What this task involves
Each line of the entries that mentions the string "will" needs to be reported.

Records shown
========
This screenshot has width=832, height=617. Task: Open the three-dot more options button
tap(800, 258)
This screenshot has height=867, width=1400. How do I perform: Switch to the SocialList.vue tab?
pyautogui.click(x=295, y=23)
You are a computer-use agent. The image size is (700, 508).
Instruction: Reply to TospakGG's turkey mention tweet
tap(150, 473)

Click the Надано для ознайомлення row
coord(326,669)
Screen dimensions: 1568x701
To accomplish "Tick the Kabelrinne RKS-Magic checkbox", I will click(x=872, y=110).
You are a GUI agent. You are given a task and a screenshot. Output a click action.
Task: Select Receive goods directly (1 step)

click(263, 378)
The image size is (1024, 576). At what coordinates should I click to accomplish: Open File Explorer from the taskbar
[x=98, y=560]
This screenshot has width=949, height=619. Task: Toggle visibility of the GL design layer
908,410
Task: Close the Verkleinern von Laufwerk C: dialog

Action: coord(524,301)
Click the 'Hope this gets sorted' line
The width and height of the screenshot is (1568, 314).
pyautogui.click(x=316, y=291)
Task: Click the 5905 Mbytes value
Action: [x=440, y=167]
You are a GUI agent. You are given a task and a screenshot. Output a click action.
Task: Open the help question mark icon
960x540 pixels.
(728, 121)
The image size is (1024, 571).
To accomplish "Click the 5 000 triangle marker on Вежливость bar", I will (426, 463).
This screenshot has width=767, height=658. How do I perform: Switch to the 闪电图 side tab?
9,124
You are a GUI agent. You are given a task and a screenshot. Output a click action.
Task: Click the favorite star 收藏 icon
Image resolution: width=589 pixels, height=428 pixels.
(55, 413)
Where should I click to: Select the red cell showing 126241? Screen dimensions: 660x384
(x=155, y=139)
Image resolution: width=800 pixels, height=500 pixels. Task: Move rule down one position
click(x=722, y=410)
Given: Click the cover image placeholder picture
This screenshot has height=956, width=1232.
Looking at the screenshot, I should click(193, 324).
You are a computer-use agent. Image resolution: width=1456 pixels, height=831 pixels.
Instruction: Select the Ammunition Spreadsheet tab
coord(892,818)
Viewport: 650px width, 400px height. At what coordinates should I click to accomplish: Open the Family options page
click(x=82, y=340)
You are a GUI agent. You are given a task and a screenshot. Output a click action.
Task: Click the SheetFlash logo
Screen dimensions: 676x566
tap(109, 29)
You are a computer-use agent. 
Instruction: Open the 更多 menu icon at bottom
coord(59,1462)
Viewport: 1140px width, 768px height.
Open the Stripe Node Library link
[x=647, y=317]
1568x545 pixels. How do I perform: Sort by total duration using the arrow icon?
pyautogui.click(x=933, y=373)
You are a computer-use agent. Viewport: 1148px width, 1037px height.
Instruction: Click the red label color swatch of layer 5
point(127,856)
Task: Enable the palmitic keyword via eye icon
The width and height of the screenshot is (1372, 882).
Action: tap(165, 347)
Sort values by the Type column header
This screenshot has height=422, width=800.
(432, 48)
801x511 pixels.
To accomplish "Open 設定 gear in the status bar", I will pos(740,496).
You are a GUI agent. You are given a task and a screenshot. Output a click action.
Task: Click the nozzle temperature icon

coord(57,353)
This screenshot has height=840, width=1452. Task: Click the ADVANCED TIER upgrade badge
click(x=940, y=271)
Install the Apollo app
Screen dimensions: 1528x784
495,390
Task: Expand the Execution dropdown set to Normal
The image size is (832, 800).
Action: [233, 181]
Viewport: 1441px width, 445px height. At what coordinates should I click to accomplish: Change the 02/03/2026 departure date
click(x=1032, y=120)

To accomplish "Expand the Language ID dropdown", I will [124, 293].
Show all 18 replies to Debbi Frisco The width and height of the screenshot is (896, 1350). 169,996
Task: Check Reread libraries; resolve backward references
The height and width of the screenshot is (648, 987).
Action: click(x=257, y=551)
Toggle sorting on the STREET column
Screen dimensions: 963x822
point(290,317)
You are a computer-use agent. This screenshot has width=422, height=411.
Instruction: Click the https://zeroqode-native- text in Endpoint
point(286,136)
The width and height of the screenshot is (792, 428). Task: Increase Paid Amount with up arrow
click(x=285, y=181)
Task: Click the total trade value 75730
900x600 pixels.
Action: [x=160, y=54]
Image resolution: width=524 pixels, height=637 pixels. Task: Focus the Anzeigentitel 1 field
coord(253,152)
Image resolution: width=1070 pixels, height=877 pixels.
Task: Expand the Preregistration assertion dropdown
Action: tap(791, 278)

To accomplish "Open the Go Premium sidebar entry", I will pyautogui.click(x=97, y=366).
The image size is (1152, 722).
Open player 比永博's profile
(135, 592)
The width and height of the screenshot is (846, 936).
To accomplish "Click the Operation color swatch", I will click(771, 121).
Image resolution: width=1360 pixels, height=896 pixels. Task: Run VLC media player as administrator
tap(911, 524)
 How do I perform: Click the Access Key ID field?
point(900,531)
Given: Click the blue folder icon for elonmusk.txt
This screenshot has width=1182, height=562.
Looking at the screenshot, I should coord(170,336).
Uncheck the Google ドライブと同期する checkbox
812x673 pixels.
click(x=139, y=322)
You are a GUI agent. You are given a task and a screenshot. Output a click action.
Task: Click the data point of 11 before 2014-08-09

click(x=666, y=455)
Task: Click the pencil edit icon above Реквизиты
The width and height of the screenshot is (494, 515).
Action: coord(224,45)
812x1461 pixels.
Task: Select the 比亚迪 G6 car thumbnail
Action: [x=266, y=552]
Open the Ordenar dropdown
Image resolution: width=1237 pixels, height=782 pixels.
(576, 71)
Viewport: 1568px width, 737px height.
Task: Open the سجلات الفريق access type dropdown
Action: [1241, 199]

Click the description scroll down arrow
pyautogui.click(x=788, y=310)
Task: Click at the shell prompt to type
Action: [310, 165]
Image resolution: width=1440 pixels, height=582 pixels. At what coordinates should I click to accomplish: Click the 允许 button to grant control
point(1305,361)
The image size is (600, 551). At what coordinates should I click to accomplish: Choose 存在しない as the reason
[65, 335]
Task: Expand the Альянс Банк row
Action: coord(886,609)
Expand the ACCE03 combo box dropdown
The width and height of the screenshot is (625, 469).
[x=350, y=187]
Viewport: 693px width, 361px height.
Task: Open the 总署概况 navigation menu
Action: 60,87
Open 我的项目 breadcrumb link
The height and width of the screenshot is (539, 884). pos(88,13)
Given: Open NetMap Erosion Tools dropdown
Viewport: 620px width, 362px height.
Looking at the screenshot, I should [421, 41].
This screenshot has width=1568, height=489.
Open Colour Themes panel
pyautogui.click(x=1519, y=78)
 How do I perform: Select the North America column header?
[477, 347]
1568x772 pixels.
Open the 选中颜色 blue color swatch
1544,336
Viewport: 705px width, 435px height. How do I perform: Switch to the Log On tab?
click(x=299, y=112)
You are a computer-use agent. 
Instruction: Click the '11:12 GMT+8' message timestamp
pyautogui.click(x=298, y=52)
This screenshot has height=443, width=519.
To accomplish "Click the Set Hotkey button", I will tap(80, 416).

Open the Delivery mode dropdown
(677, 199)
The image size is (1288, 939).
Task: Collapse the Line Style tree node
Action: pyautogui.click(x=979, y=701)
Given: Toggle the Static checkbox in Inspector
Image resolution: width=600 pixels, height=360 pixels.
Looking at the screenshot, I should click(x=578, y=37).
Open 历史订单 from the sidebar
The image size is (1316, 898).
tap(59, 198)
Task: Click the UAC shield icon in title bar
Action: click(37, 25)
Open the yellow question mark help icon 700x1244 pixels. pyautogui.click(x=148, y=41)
========
Output
To accomplish "Tick the Kabelrinne RKS-Magic checkbox", I will click(x=872, y=110).
To accomplish "Click the 5 000 triangle marker on Вежливость bar", I will (426, 463).
To accomplish "Open 設定 gear in the status bar", I will pos(740,496).
To accomplish "Expand the Language ID dropdown", I will [124, 293].
To accomplish "Open the Go Premium sidebar entry", I will pyautogui.click(x=97, y=366).
To accomplish "Click the Operation color swatch", I will click(771, 121).
To accomplish "Click the Set Hotkey button", I will tap(80, 416).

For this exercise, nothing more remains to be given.